## Data Collection & Preparation
### Task 1 - Data Identification & Collection:

*API used- **The Movie Db (TMDb)** <br/>
API Link - https://developers.themoviedb.org/3*

In this assignment I will collect detailed movie data from the TMDb open web API for the last 30 years. Also, I will collect the tv series data for one of the most popular shows : "The Game of Thrones".

This notebook covers Task 1 - Data Identification and Collection. Since the API provides movie data on the basis of unique movie ids so there will be multiple API requests for these movie ids to collect sufficient data for analysis purposes.

In [1]:
import json, requests, urllib
from pathlib import Path
from datetime import datetime
import pandas as pd
import matplotlib
import matplotlib.pyplot as plt
%matplotlib inline
from functools import reduce
import seaborn as sns

Settings for the API and data collection.

In [61]:
# API Key
api_key = "****"
# Prefix for API URLs
TMDB_Prefix = 'https://api.themoviedb.org/3'

Create directory for raw data storage, if it does not already exist:

In [62]:
dir_raw = Path("raw")
dir_raw.mkdir(parents=True, exist_ok=True)

Defining a fetch function to make the API calls for different requests.

In [63]:
def fetch(endpoint, params={}):
    # construct the url
    url = TMDB_Prefix
    if not endpoint.startswith("/"):
        url += "/"
    url += endpoint
    # Passing one common parameter for all requests
    params["api_key"] = api_key
    url += "?" + urllib.parse.urlencode(params)
    print("Fetching %s" % url)
    # fetching the data
    response = requests.get(url)
    jdata = response.text
    return json.loads(jdata)

Defining a function to fetch movie ids for the specified time period

In [64]:
def get_movie_ids(start, end, pages):
    movie_ids = []
    # Year range as specified by the user and the number of pages that are required to fetch
    for i in range(start, end+1):
        for j in range(1, pages+1):
            try:
                # Creating a list of movie ids for each year
                discover = fetch("discover/movie", {"primary_release_year":i,"page":j})
                for r in discover["results"]:
                    movie_ids.append(r["id"])
            except:
                break
    return movie_ids

Defining a function to fetch the movie details for the collected movie ids

In [65]:
def fetch_movie_details(movie_ids):
    collection = {}
    #movie_ids = get_movie_ids(start, end, pages)
    for mid in movie_ids:
        # Fetching the movie details for each of the movie ids in the passed list
        movie_details = fetch("/movie/"+str(mid), {"language":"en-US"})
        collection[mid] = movie_details
    return collection
        

Generating a JSON dump for the movie details

In [None]:
# Fetching the movie ids from 1992 to 2022 (30 years data)
movie_ids = get_movie_ids(1992,2022,20)

# Fetching the movie details for the generated movie id list
collection = fetch_movie_details(movie_ids)

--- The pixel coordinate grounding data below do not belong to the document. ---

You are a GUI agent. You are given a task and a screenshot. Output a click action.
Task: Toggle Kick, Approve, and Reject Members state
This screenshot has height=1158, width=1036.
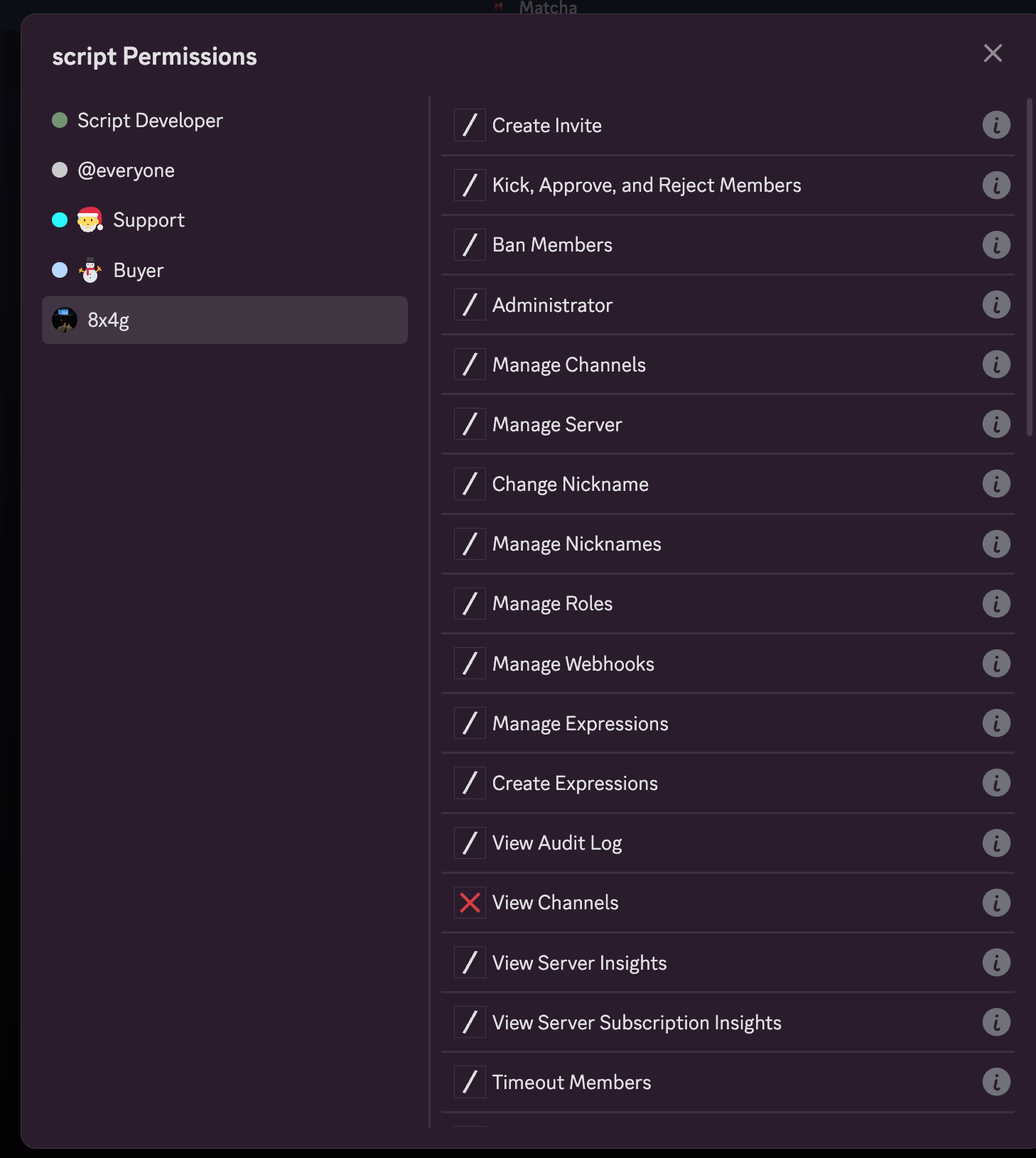click(470, 185)
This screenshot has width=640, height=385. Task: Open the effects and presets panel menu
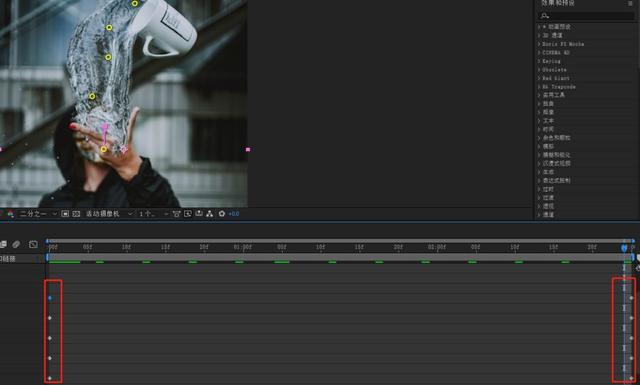click(x=630, y=3)
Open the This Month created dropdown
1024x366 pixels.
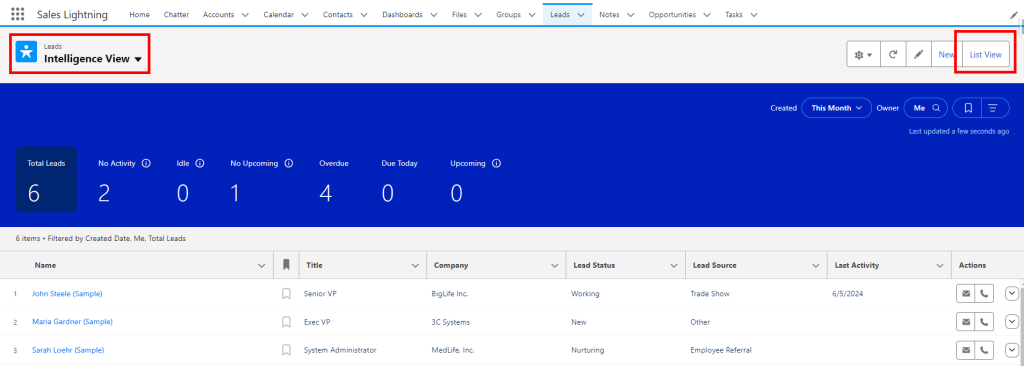click(836, 108)
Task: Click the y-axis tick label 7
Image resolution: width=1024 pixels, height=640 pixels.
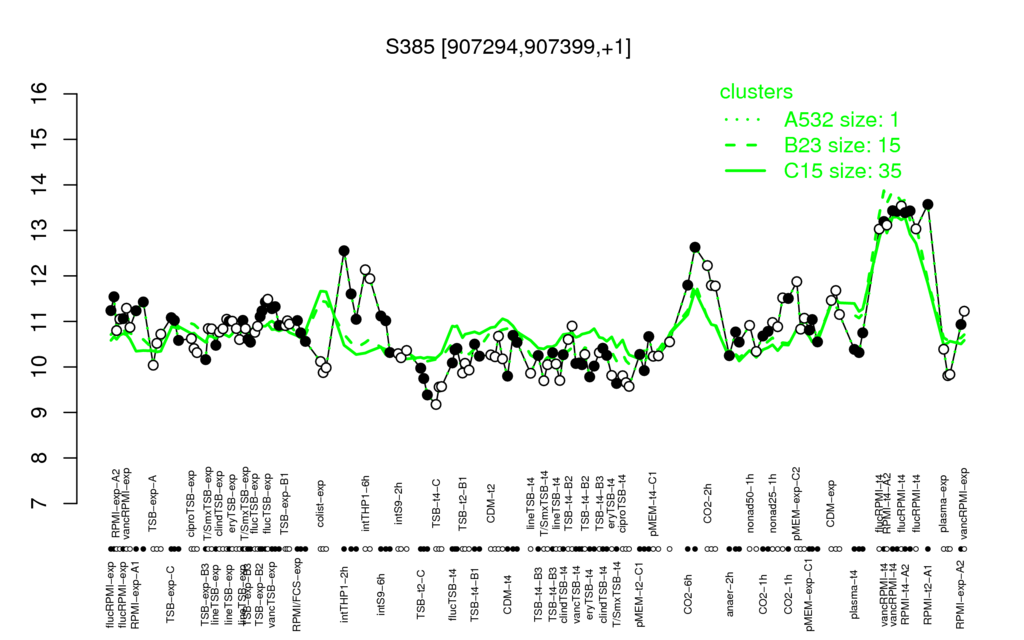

# Generating the JSON dump for the movie data collection
fname = "movie_data.json"
out_path = dir_raw / fname
print("Writing data to %s" % out_path)
fout = open(out_path, "w")
json.dump(collection, fout, indent=4, sort_keys=True)
fout.close()

Defining a function to fetch data for the specified tv show and seasons. This function will also fetch the cast information and similar show details with respect to the user specified show.

In [66]:
def fetch_tvshow_details(tvshow_id, seasons):
    show_details = {}
    # Iterating for the user specified number of seasons
    for season in range(1, seasons+1):
        try:
            fetched_details = fetch("/tv/"+str(tvshow_id)+"/season/"+str(season), {"language":"en-US"})
            season_name = "season-"+str(season)
            show_details[season_name] = fetched_details
        except:
            # Break out of the loop if wrong number of seasons are specified
            break
    
    # Fetching the similar show details using the API call
    similar_show_details = fetch("/tv/"+str(tvshow_id)+"/similar", {"language":"en-US"})
    show_details["similar_show"] = similar_show_details
    
    # Fetching the cast and crew details using the API call
    show_cast_details = fetch("/tv/"+str(tvshow_id)+"/credits", {"language":"en-US"})
    show_details["show_cast"] = show_cast_details
    
    return show_details

Generating the JSON dump for the "GAME OF THRONES" TV Show (All 8 Seasons)

In [68]:
# Fetching the data for "GAME OF THRONES" TV Show
show_details = fetch_tvshow_details(1399,8)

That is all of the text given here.